- _Task to carry out_: The answer must consist of every line in the records that contains the word "Viewport".

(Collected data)

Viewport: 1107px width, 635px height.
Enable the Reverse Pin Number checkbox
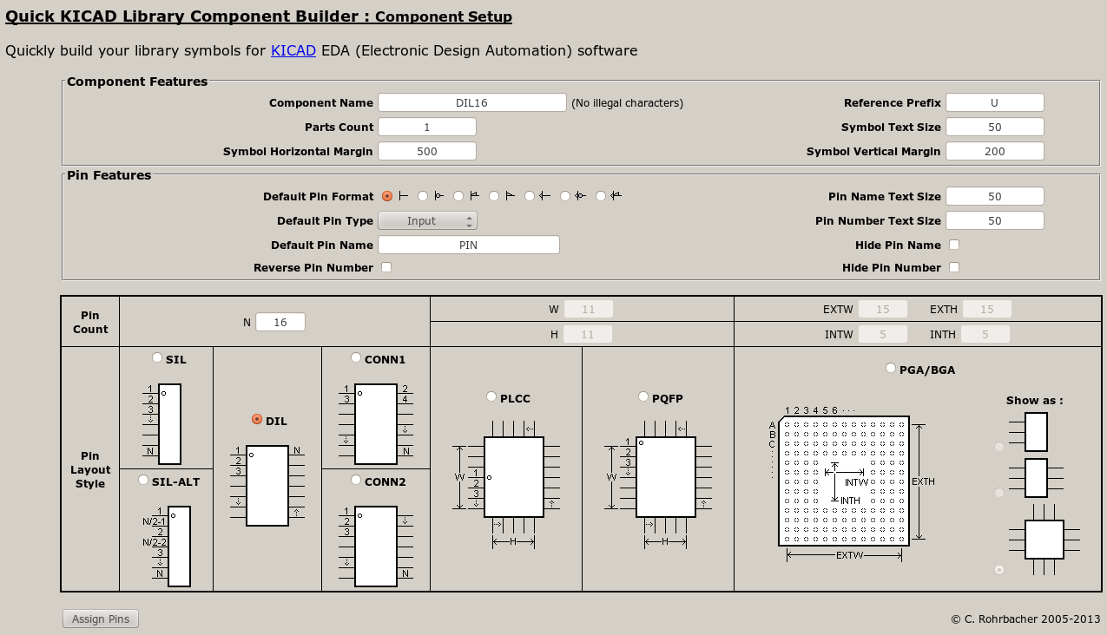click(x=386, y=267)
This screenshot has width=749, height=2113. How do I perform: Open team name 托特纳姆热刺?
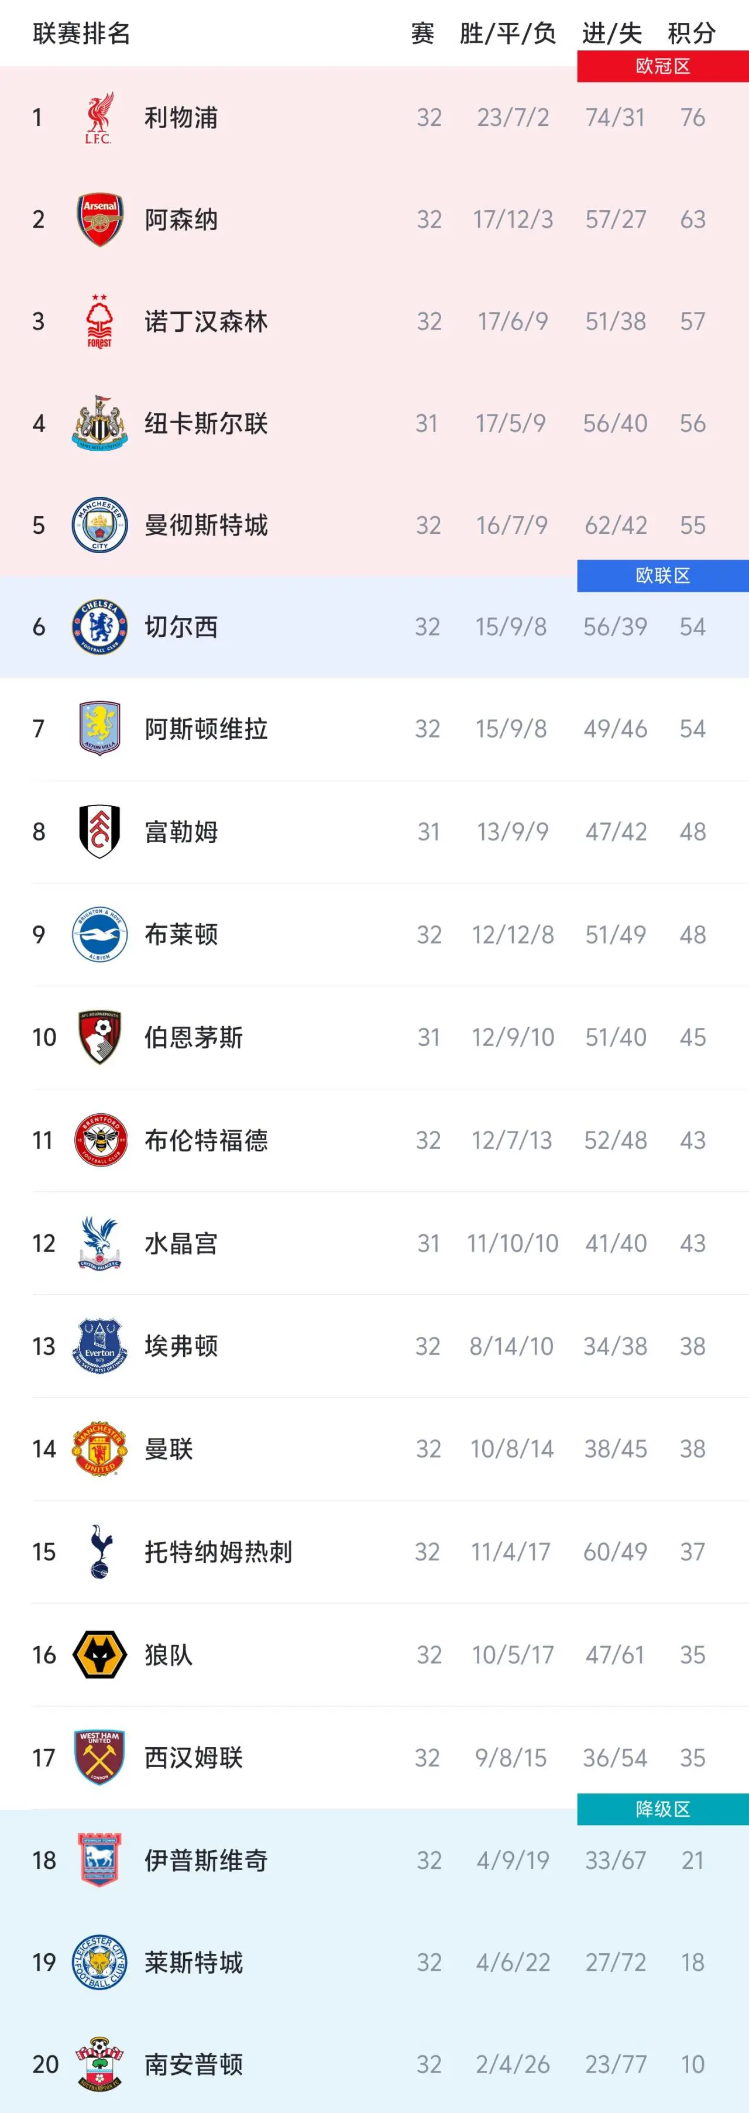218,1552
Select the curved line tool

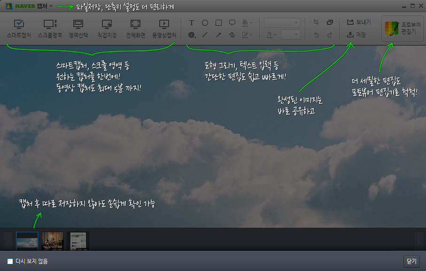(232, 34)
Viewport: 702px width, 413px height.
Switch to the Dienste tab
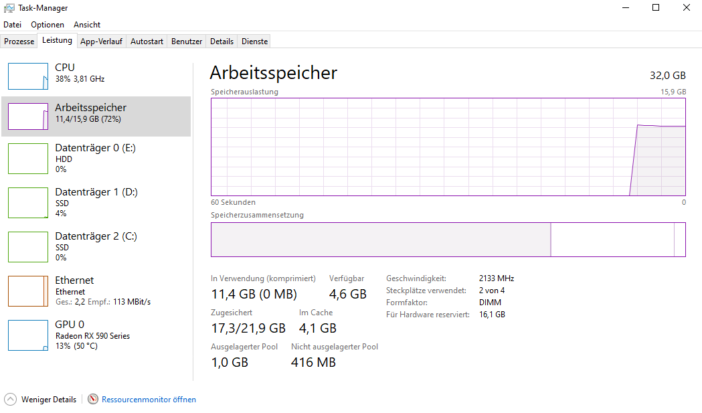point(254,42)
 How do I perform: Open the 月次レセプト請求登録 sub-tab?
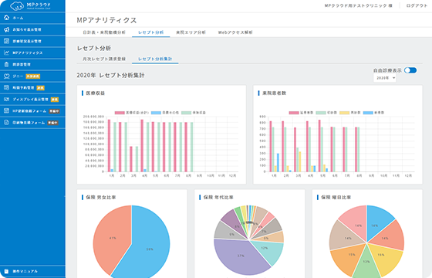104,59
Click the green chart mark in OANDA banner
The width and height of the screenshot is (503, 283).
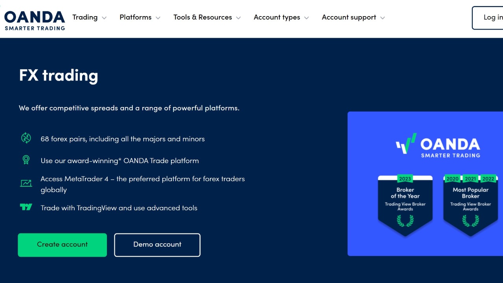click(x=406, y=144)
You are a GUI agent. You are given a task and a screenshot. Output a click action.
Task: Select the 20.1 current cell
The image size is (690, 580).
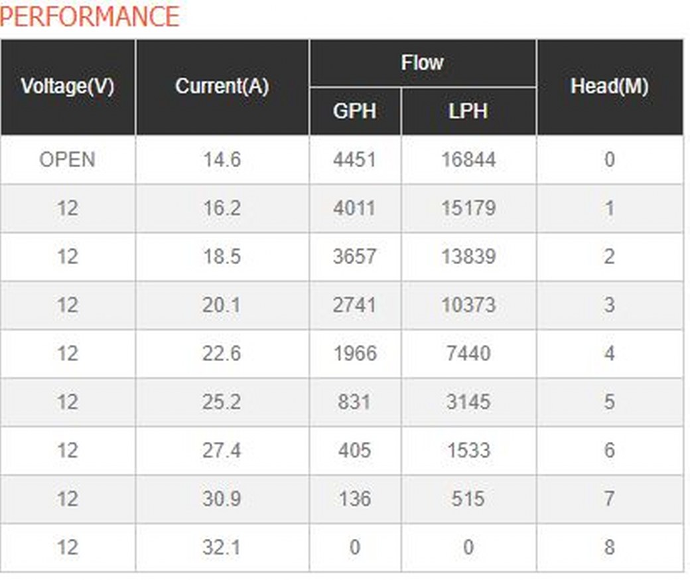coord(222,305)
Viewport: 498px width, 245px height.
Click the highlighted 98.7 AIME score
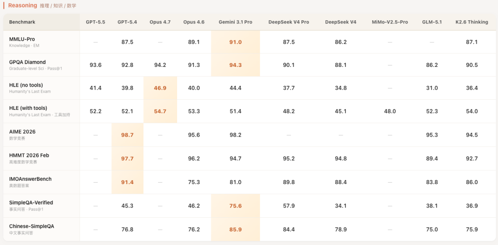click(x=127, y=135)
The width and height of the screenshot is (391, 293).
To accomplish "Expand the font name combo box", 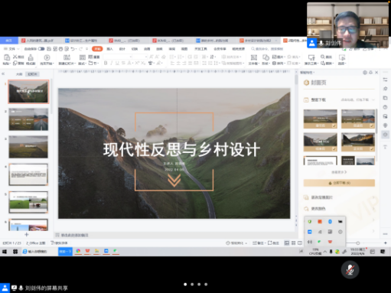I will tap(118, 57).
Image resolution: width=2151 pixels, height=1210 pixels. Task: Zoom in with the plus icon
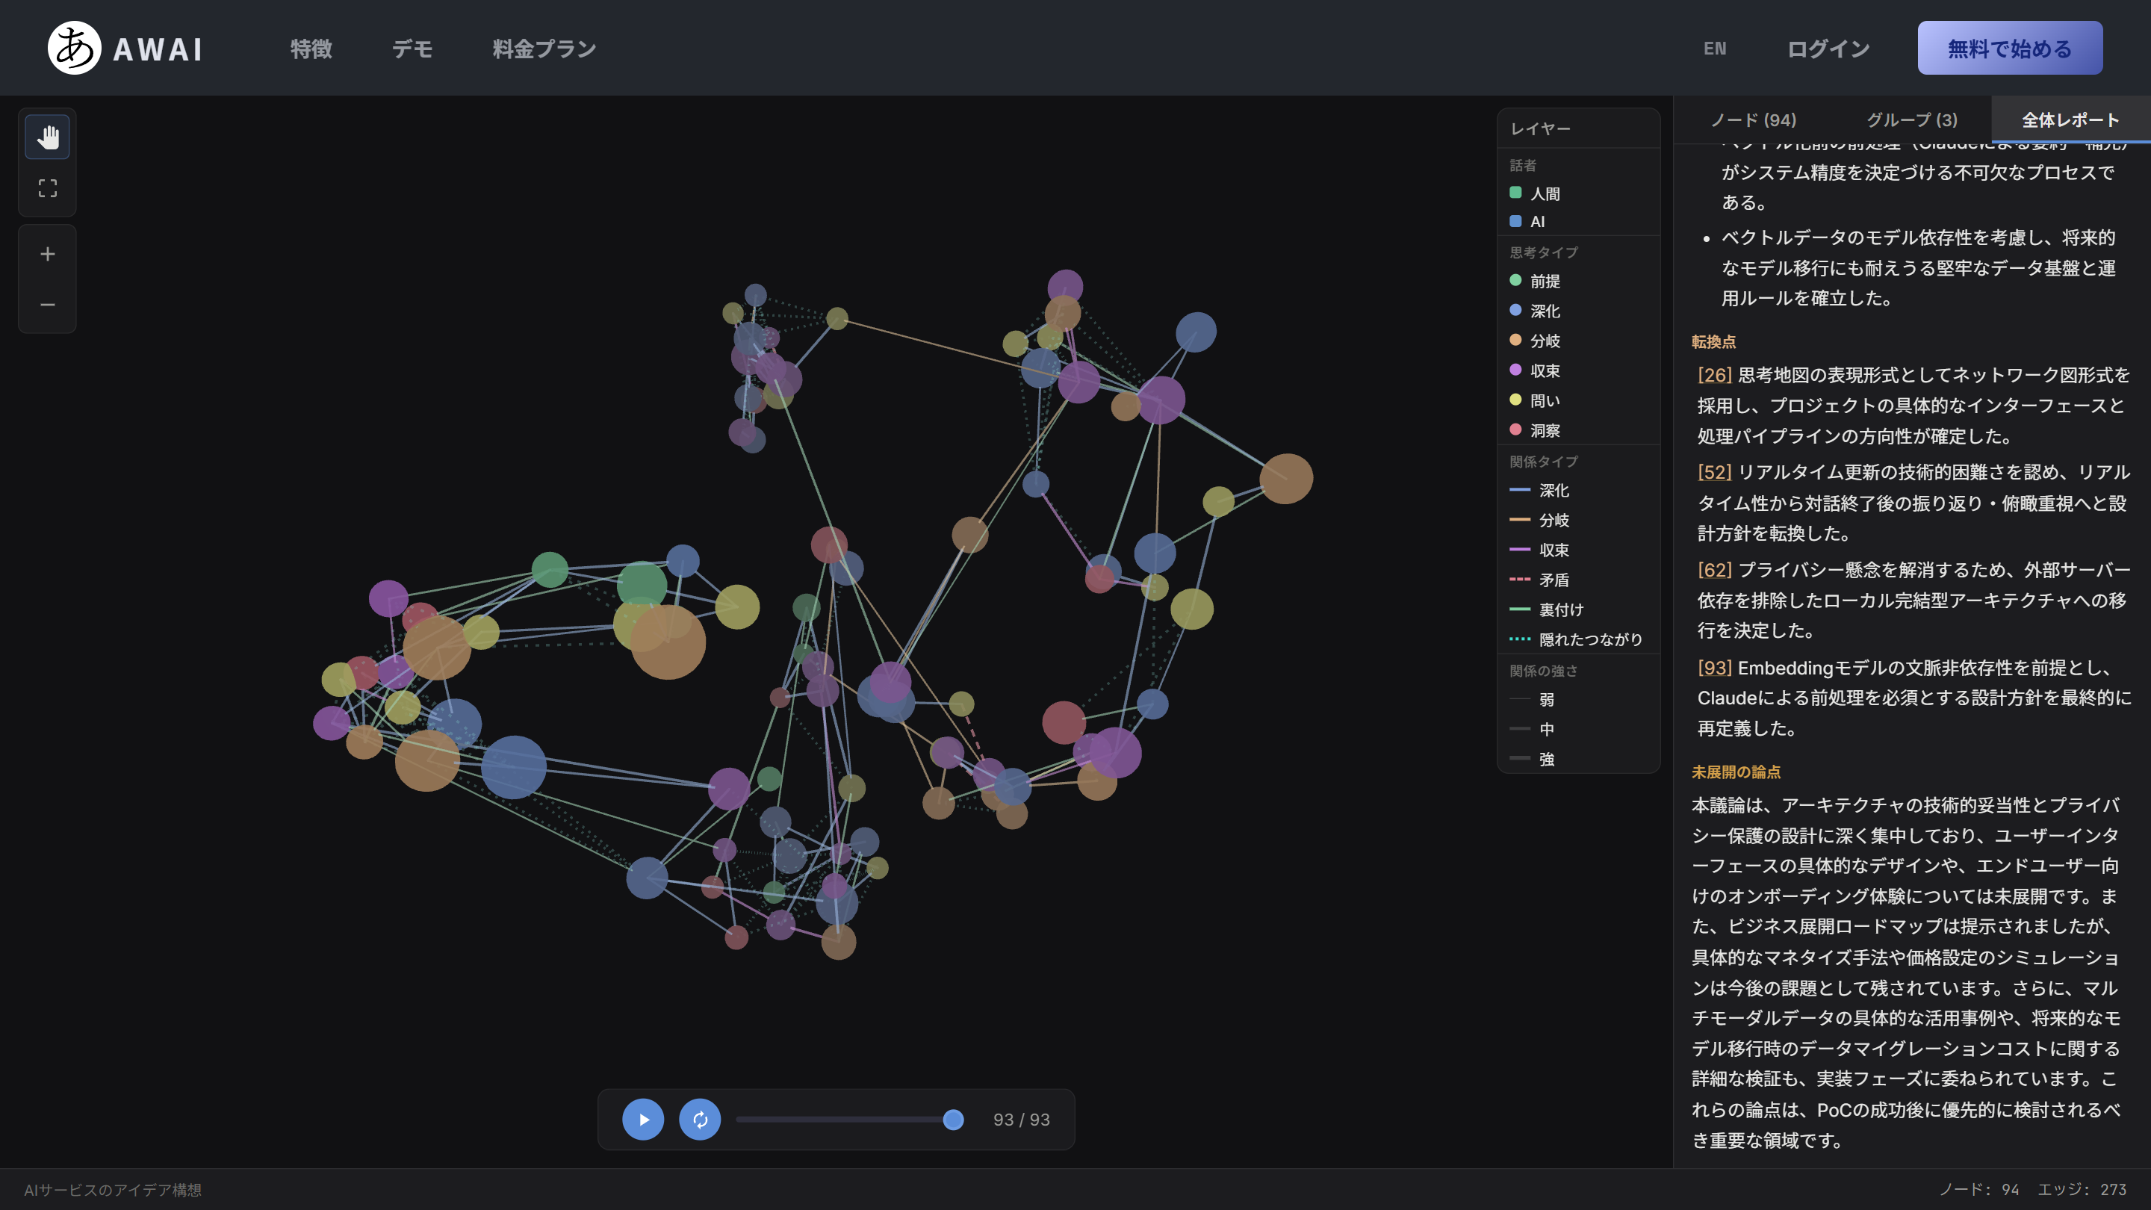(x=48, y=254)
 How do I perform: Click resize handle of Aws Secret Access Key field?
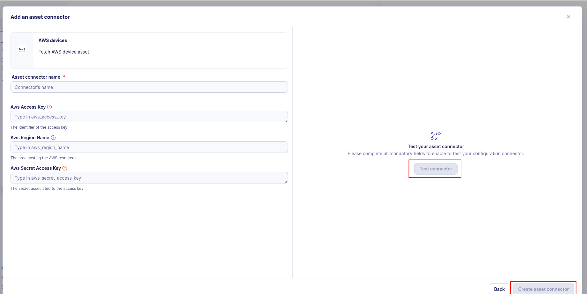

- _Expected answer_:
Viewport: 1107px width, 635px height.
Viewport: 702px width, 413px height.
Viewport: 498px width, 245px height.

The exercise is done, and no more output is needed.